La compatibilité d’un type de lignine pour une application donnée ne dépend pas seulement de sa biomasse d’origine, mais aussi (et surtout) du procédé par lequel la lignine passe afin d’être isolée. Étant données les transformations physiques et/ou chimiques qu’elle subit, il est quasiment impossible d’obtenir la lignine telle qu’elle est à l’état naturel dans la biomasse. Du point de vue industriel, l’on peut séparer les techniques et technologies d’extraction de la lignine en deux grands groupes selon que l’on tente de l’isoler directement de la biomasse, ou alors d’un courant dans un procédé industriel existant (la liqueur noire par exemple). Une revue étendue de la littérature relative aux procédés d’extraction de la lignine est présentée dans l’annexe A. Pour les besoins de la synthèse dans cette section, il convient de mentionner que pour le contexte de l’étude de cas, les procédés de fractionnement à base de solvant tel que le procédé Organosolv [196] ont été retenus pour l’extraction de la lignine à partir du bois, et que les techniques de précipitation par acidification telles qu’utilisées dans les procédés Lignoboost™ [197] et LignoForce™ [198] ont été retenues pour l’extraction de la lignine à partir de la liqueur noire.

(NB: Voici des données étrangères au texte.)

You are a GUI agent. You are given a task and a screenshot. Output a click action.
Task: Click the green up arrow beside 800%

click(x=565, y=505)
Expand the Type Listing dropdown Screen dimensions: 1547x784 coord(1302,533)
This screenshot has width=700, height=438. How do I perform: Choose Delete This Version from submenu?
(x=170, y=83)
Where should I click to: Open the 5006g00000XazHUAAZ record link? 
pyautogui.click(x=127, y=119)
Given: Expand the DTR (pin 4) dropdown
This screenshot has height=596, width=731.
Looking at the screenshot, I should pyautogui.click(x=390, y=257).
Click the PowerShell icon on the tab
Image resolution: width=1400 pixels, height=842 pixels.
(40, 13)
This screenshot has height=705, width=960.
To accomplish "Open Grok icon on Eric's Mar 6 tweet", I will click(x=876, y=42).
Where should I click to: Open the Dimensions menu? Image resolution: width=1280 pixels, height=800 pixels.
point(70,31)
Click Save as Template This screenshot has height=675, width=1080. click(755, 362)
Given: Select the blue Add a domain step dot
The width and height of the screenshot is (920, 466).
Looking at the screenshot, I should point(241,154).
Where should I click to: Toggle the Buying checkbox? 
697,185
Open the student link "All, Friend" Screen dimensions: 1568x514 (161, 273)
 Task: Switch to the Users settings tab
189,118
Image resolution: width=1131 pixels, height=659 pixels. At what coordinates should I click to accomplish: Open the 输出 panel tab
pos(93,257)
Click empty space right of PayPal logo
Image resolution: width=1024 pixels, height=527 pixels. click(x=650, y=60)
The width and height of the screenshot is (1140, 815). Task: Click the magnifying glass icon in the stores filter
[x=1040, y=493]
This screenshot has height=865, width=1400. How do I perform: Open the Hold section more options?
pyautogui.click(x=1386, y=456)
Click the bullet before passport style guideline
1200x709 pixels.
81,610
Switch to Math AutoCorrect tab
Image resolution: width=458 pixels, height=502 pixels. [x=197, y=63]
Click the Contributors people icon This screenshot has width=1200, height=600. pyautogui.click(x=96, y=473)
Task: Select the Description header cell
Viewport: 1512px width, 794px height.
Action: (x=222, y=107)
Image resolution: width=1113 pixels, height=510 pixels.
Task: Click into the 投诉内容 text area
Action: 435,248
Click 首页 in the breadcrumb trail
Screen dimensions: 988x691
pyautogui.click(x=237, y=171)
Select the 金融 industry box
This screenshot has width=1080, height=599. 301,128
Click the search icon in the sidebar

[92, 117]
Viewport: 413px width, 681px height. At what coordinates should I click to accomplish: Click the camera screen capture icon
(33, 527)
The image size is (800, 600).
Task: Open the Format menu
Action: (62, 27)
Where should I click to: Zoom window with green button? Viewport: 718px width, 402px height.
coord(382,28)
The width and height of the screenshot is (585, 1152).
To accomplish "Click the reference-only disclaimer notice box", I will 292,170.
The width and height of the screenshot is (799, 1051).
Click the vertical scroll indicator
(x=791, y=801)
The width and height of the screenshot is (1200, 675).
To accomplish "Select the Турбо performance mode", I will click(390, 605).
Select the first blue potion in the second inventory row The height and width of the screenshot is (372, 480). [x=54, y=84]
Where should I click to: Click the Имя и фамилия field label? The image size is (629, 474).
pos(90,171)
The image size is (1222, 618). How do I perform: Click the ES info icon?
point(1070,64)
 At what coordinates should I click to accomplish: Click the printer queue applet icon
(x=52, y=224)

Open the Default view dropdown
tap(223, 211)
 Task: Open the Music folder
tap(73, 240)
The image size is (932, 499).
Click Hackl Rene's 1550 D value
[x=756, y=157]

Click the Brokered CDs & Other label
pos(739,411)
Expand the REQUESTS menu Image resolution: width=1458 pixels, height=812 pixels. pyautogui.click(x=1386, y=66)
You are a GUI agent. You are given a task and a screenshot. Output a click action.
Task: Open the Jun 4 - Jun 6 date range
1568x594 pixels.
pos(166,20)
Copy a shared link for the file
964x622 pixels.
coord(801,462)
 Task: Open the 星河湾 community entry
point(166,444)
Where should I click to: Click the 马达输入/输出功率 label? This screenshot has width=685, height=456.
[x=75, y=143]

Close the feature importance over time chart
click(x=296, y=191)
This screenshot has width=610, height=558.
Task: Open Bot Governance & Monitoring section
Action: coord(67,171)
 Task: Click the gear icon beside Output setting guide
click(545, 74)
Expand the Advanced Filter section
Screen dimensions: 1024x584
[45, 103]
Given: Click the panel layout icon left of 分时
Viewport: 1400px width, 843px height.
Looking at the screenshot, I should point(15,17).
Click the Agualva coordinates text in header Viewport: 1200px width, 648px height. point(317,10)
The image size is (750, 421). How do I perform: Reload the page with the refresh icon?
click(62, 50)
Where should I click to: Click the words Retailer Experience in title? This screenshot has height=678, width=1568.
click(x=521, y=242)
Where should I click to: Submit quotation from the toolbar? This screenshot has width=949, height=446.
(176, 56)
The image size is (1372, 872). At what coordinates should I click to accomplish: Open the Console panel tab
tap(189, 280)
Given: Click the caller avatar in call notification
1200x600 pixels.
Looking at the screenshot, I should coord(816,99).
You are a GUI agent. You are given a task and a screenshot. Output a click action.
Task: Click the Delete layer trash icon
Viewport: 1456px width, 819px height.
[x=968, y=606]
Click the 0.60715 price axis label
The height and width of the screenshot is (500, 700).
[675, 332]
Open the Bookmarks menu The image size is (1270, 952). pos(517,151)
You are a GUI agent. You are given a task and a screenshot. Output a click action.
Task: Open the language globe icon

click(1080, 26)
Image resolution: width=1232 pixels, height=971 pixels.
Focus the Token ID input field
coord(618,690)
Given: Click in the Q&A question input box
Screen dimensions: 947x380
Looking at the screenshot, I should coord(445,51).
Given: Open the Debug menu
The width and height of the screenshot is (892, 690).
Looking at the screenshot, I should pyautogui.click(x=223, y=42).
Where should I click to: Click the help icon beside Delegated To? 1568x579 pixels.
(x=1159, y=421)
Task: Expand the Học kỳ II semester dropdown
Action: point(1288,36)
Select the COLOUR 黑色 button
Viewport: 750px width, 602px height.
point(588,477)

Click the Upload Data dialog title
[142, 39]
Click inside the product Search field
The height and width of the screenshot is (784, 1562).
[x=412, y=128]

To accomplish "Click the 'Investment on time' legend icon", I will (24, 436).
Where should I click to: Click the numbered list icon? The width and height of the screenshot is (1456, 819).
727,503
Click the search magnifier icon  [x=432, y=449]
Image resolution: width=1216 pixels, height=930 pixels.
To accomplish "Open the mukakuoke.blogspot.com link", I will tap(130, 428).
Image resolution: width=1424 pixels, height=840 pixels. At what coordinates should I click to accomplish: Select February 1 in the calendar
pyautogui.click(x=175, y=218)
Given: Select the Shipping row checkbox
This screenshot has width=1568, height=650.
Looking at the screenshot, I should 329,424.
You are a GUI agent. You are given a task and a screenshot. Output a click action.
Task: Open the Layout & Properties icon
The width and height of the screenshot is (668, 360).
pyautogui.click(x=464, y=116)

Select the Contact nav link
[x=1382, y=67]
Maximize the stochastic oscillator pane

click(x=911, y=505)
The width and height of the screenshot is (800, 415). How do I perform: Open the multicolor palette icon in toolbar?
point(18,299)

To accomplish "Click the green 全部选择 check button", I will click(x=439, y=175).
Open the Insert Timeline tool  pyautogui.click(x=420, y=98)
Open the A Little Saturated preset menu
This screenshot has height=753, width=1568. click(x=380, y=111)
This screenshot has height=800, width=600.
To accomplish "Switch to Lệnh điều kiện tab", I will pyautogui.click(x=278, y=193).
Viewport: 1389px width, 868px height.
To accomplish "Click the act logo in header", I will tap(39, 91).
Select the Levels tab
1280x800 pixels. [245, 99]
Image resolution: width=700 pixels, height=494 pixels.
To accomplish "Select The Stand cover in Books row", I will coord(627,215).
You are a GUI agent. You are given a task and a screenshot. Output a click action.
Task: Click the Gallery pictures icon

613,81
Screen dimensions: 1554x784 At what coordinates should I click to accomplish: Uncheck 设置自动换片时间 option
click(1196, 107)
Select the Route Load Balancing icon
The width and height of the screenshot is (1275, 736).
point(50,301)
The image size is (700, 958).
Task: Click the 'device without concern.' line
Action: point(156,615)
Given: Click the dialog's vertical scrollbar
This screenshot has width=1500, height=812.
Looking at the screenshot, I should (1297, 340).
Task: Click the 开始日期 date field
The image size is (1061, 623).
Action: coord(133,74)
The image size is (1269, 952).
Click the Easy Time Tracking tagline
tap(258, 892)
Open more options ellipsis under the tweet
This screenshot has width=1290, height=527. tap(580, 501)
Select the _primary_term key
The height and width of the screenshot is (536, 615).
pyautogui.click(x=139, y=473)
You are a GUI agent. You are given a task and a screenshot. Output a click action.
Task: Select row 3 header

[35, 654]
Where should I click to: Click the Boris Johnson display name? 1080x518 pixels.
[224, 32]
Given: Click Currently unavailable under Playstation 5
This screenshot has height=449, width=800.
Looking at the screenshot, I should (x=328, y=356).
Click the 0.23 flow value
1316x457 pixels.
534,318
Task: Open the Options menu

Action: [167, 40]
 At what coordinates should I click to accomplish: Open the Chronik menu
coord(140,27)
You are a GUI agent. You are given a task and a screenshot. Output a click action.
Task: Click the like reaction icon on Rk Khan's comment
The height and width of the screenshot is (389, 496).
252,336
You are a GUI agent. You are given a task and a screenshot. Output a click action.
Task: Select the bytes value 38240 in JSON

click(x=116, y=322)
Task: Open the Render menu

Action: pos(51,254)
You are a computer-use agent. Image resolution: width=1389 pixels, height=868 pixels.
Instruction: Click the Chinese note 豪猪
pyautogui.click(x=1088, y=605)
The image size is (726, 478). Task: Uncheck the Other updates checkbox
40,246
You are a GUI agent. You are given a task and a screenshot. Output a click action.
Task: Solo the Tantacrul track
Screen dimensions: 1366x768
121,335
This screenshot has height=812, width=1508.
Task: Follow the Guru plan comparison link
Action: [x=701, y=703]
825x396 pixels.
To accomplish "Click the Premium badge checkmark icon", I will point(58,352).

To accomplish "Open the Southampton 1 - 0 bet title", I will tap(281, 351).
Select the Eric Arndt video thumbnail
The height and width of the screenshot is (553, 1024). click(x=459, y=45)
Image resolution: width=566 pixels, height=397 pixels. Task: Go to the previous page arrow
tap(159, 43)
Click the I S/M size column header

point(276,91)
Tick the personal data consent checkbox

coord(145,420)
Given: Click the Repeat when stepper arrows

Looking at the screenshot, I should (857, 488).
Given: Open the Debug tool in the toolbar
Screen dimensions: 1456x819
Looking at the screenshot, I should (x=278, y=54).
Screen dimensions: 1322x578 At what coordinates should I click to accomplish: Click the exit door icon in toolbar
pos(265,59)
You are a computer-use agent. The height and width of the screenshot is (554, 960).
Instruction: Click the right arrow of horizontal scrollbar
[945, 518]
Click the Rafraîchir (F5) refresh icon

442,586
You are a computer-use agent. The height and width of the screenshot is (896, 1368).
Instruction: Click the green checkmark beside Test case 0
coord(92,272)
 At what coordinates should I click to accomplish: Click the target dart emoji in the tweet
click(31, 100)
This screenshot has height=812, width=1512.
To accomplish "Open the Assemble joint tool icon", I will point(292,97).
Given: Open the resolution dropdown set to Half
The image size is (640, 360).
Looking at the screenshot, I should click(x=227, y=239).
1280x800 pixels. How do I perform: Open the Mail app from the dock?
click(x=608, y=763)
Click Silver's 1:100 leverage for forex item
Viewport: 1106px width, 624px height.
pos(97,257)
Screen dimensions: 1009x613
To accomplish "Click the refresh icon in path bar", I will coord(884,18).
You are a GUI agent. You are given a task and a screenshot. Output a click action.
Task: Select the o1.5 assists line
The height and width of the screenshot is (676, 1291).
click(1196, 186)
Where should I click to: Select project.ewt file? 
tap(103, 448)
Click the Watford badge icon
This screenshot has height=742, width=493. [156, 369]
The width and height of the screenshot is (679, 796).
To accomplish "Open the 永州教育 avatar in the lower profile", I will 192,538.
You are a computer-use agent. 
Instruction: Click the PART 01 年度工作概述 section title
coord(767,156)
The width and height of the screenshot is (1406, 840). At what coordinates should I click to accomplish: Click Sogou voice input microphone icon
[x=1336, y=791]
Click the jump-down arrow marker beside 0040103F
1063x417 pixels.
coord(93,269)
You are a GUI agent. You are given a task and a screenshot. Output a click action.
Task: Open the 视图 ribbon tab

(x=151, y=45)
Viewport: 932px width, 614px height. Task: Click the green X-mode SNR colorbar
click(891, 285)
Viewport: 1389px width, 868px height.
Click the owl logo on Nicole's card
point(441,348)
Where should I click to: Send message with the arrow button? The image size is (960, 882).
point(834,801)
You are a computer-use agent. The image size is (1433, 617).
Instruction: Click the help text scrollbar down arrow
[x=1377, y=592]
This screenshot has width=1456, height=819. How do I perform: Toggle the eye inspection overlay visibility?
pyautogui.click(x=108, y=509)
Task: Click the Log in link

Mettant en commun les informations receuillies dans la littérature sur le niveau actuel d’adoption de la lignine pour ses applications potentielles et sur les technologies d’extraction et de conversion de la lignine, il a convenu de classer dans la catégorie d’alternatives envisageables à court et moyen terme les applications reliées à l’utilisation de la lignine dans la production d’énergie, dans la fabrication de résines phénoliques et de mousses polyuréthanes, ainsi que les applications pour lesquelles la lignine lignosulfonate est déjà commercialisée. On retrouve donc essentiellement dans cette catégorie toutes les applications pour lesquelles l’emploi de la lignine a été prouvé. La catégorie d’alternatives envisageables à plus long terme inclut quant à elle les applications pour lesquelles la lignine servirait à la production de charbon activé et de fibres de carbone, à l’isolation de phénol et de ses dérivés, ainsi que celles où la lignine serait utilisée comme ingrédient pharmaceutique. Au total, près d’une cinquante d’alternatives ont été recensées.